Rahul, it must be acknowledged, has been a trenchant critic of the Modi government and its authoritarian policies, including its imposition of its Hindutva agenda. But these attacks are restricted to press conferences, Twitter, and social media.

He has stopped short of hitting the streets in planned protests and crafting a sustained long-term strategy to oust the BJP. In fact, he has the reputation of not being consistent in his political engagement. For Rahul to emerge as a credible alternative to the strong albeit dictatorial leadership of Modi, he needs to offer a concrete alternative vision to voters.

Notwithstanding a host of liabilities for Modi – the astronomical price rise of gas, diesel, and petrol; the crisis set off by the demonetization of currency; the migrant labor crisis; the mismanagement of the COVID-19 pandemic; the yearlong farmers’ agitation over farm laws; the Rafale aircraft deal scam; the staggering unemployment in the country; and the crushing of free speech – the Congress has not been able to crystallize any of these burning issues into a deadly arsenal to topple the Modi government.

Moreover, the party has come in for criticism for perceptibly drifting away from its core ideals of secularism, of upholding the rights of minority Muslims, and instead pandered to populist demands for a “soft Hindutva.”

In contrast, the BJP, when it was in opposition, in the second term of the Congress-led United Progressive Alliance government (2009-14), harangued the Congress over the 2G spectrum scam, which later turned out to be unfounded. The BJP created the bogey of a “corrupt Congress” government until the electorate was convinced that a “tainted government” was not to be tolerated and brought in the BJP.

Importantly, every party or organization needs to reinvent itself to keep itself relevant in changing times. However, Rahul and the Congress appear to be in stasis.

What has also made matters difficult for Rahul is the power struggle within the Congress between the party’s “old guard,” whose leaders have been calling the shots for decades, and its new generation of bright young leaders, who are eager to take over the reins. Over the past few years, the Congress leadership has sided with the former, leaving a trail of disgruntled young leaders.

Rahul’s attempts at democratizing the party, including his bid to rejig the process of selecting election candidates, have also been repeatedly thwarted, forcing him to be content with implementing his plans in the Congress’ Youth wing alone.

A year ago, Sibal along with the party’s Group of 23 senior leaders (called the G23) wrote a letter to Sonia urging her to overhaul the party and its leadership. Even this did not stir the party to action.

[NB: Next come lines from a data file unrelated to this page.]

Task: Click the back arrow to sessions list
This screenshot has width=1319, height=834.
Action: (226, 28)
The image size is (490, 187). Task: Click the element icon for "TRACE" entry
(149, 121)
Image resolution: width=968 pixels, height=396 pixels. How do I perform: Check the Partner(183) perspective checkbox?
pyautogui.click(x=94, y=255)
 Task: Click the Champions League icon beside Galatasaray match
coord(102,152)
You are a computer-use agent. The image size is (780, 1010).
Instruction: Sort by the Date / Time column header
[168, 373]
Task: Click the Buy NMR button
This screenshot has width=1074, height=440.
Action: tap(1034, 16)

Several of Rahul’s inner circle – the “Young Guns” as they were called, including Jyotiraditya Scindia, Jitin Prasada, and Sushmita Dev – have quit the Congress. While the first two have defected to the BJP, Dev has joined the Trinamool Congress. Pilot, also a “Young Gun,” has been allegedly placated for now, but it’s a matter of time before the fissures reopen again.

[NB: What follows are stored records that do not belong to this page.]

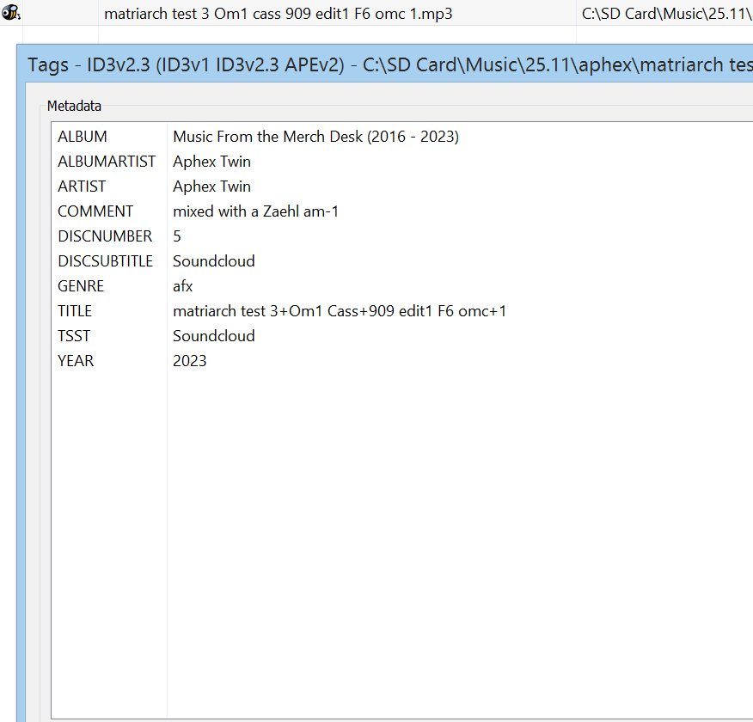Select the DISCNUMBER field name
The width and height of the screenshot is (753, 722).
105,236
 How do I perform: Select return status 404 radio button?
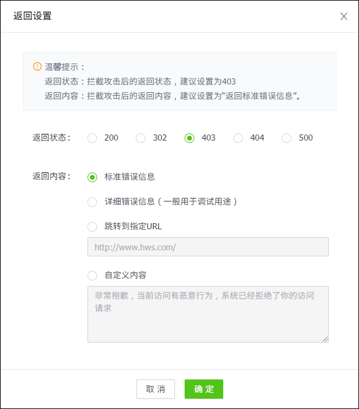[x=238, y=138]
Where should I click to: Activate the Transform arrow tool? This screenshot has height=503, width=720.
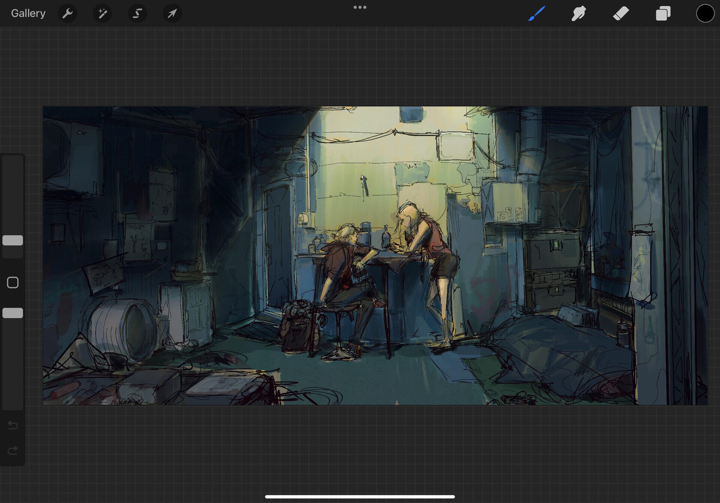point(172,14)
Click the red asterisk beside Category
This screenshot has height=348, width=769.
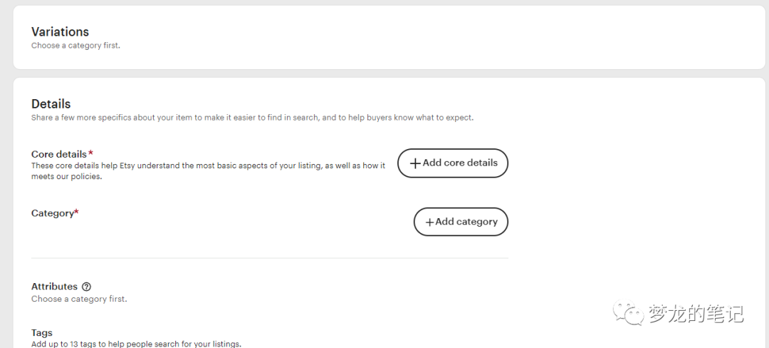coord(77,213)
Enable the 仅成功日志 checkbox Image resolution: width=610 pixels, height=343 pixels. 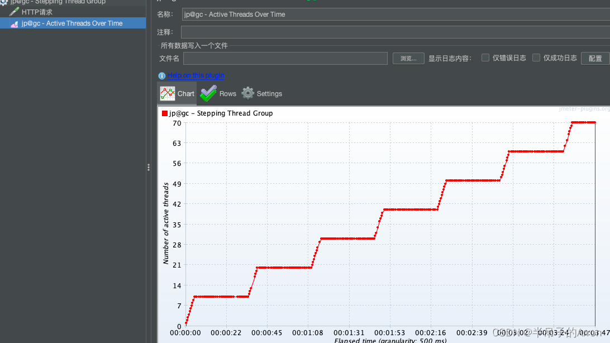pyautogui.click(x=536, y=57)
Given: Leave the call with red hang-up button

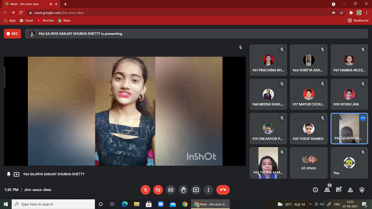Looking at the screenshot, I should pyautogui.click(x=223, y=190).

The Congress, unlike the BJP, is not a cadre based party, where there is unwavering obedience to the leader. Therefore, the need of the hour for the Congress is bold and cohesive leadership at the top.

To be in the reckoning, the Congress must recognize that it is no longer the force it once was. More importantly, it has to put its own house in order and then come on board with other regional parties to form a formidable opposition to take on Modi.

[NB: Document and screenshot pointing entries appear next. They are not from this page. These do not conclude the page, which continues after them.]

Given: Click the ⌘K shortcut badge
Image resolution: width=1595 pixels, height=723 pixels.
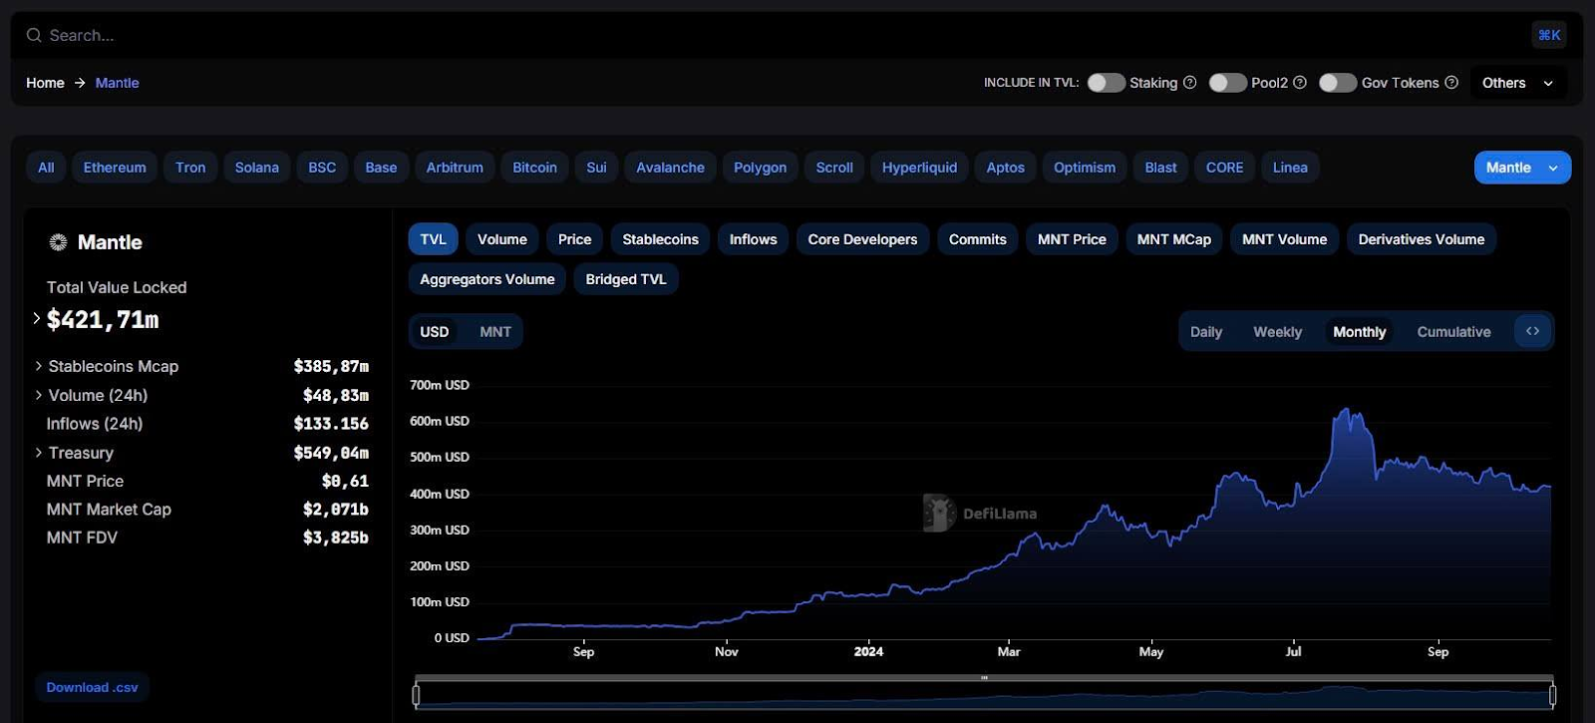Looking at the screenshot, I should pyautogui.click(x=1549, y=35).
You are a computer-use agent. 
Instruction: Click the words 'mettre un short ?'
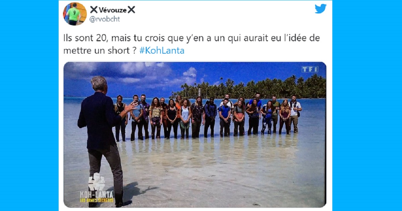coord(100,51)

With the BJP managing to successfully radicalize the electorate, it is no longer possible for any single party to oust the BJP. The Congress needs to also realize that regional party leaders like Mamata Banerjee, boosted by her electoral success in West Bengal, are now being seen as secular leaders with national prospects. So it is imperative that the Congress sheds its “ruling party” attitude and joins forces with other opposition parties.

If not, it might be in danger of being consigned to electoral oblivion.